Note: this function should not be called directly, as it is part of the lcMethod estimation procedure. For fitting an lcMethod object to a dataset, use the latrend() function or one of the other standard estimation functions.

The postFit() function of the lcMethod object defines how the lcModel object returned by fit() should be post-processed. This can be used, for example, to:

  • Resolve label switching.

  • Clean up the internal model representation.

  • Correct estimation errors.

  • Compute additional metrics.

By default, this method does not do anything. It merely returns the original lcModel object.

This is the last step in the lcMethod fitting procedure. The postFit method may be called again on fitted lcModel objects, allowing post-processing to be updated for existing models.

postFit(method, data, model, envir, verbose, ...)

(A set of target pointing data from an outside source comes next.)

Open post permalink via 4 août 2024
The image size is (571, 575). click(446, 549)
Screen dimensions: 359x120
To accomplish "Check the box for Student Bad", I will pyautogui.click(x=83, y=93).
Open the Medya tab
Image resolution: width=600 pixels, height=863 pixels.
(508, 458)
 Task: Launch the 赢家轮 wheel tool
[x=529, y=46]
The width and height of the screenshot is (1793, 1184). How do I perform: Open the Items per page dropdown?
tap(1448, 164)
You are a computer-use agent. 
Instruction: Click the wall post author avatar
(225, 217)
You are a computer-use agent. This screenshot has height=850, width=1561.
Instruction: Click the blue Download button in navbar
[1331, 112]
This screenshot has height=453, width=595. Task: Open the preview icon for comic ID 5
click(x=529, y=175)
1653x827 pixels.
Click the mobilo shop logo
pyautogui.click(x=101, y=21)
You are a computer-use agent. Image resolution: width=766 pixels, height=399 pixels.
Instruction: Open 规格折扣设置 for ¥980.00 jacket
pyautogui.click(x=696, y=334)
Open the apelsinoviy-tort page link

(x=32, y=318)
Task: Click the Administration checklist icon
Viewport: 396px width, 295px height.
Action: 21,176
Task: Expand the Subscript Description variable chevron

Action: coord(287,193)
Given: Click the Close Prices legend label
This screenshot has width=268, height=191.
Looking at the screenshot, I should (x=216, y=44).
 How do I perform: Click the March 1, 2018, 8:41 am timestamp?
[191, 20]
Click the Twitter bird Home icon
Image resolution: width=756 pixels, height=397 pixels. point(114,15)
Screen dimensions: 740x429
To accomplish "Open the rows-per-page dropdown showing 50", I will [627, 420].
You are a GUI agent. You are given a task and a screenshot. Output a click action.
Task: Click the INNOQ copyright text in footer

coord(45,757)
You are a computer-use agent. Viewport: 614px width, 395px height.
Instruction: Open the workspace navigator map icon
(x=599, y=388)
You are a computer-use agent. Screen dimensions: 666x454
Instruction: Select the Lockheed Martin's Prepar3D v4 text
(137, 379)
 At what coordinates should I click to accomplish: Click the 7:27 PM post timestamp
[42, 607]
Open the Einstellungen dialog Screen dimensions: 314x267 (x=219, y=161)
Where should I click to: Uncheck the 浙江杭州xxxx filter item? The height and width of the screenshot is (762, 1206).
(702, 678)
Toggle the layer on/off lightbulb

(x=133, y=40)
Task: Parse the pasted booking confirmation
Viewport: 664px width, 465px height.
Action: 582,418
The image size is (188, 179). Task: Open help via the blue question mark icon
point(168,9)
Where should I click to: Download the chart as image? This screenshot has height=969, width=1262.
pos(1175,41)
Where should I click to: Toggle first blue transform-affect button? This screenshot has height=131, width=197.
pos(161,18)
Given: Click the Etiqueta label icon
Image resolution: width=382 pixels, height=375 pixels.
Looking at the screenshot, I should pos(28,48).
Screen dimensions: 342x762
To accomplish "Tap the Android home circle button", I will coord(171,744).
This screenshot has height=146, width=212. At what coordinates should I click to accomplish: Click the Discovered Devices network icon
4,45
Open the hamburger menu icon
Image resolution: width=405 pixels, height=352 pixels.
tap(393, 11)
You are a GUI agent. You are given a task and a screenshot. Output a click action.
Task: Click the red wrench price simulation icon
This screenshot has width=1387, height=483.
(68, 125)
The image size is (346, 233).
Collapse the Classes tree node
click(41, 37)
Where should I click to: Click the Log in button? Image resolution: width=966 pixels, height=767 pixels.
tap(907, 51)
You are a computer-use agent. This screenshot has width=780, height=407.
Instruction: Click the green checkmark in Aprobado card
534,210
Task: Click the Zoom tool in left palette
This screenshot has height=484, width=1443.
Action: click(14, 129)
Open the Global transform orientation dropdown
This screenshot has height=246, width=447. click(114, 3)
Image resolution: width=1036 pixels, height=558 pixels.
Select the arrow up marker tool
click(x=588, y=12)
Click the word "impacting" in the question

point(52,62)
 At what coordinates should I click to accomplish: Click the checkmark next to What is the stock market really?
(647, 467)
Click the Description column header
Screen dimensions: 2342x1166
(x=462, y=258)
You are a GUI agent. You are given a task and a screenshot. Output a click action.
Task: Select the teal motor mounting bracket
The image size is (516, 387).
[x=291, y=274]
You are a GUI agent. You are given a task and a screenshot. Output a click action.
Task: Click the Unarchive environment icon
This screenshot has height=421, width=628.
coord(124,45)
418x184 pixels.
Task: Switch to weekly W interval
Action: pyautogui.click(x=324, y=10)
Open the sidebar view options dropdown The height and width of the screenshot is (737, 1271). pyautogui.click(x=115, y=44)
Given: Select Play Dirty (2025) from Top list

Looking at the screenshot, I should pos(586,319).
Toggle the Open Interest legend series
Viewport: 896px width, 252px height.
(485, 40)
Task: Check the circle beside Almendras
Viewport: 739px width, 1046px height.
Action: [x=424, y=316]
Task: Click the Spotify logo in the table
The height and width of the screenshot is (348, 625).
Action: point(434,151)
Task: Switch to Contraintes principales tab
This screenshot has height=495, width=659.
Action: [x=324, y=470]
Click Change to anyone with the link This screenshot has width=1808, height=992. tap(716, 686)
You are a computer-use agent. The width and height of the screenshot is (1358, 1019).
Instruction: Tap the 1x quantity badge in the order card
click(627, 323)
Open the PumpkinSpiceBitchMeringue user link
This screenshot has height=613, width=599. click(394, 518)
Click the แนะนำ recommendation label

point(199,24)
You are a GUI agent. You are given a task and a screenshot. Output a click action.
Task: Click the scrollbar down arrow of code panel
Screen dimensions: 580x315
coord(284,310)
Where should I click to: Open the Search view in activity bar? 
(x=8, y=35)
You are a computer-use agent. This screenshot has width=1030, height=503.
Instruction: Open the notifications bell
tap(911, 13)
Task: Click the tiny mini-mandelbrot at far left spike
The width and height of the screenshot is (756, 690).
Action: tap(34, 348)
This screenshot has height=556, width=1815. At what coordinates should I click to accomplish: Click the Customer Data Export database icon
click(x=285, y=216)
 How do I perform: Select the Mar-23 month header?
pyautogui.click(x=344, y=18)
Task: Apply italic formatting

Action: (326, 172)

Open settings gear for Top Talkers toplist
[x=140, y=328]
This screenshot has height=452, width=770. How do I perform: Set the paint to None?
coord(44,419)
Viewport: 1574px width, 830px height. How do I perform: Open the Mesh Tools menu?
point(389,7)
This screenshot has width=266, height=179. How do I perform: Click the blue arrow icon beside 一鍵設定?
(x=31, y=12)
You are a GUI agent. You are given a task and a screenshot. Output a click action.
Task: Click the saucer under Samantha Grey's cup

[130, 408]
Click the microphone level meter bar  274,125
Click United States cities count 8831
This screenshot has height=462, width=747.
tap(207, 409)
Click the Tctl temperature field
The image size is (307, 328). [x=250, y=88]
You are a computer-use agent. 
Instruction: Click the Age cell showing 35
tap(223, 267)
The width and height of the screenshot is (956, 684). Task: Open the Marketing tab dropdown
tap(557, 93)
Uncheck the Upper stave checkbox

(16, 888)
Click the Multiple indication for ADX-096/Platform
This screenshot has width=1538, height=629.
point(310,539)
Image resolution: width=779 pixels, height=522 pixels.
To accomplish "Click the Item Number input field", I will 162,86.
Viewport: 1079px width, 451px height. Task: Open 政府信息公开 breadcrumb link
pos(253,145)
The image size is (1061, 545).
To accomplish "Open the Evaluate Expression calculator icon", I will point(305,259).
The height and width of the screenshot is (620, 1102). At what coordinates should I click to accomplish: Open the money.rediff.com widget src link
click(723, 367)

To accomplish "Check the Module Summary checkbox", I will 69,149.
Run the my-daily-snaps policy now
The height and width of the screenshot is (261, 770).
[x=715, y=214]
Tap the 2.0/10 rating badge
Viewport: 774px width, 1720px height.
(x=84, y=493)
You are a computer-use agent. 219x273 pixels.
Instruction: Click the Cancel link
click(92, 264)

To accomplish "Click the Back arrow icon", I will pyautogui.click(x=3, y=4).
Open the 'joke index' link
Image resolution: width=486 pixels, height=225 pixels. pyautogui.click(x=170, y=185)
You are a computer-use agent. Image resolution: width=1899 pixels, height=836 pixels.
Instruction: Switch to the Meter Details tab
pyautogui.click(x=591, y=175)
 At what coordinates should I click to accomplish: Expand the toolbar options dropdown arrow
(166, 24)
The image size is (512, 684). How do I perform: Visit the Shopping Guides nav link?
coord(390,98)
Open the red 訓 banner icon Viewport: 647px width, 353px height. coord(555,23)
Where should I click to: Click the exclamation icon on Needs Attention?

# S4 method for class 'lcMethod'
postFit(method, data, model, envir, verbose)

Arguments

method

An object inheriting from lcMethod with all its arguments having been evaluated and finalized.

data

A data.frame representing the transformed training data.

model

The lcModel object returned by fit().

envir

The environment containing variables generated by prepareData() and preFit().

verbose

A R.utils::Verbose object indicating the level of verbosity.

...

Not used.

Value

The updated lcModel object.

Implementation

The method is intended to be able to be called on previously fitted lcModel objects as well, allowing for potential bugfixes or additions to previously fitted models. Therefore, when implementing this method, ensure that you do not discard information from the model which would prevent the method from being run a second time on the object.

In this example, the lcModelExample class is assumed to be defined with a slot named "centers":


setMethod("postFit", "lcMethodExample", function(method, data, model, envir, verbose) {
  # compute and store the cluster centers
  model@centers <- INTENSIVE_COMPUTATION
  return(model)
})

Estimation procedure

The steps for estimating a lcMethod object are defined and executed as follows:

  1. compose(): Evaluate and finalize the method argument values.

  2. validate(): Check the validity of the method argument values in relation to the dataset.

  3. prepareData(): Process the training data for fitting.

  4. preFit(): Prepare environment for estimation, independent of training data.

  5. fit(): Estimate the specified method on the training data, outputting an object inheriting from lcModel.

  6. postFit(): Post-process the outputted lcModel object.

The result of the fitting procedure is an lcModel object that inherits from the lcModel class.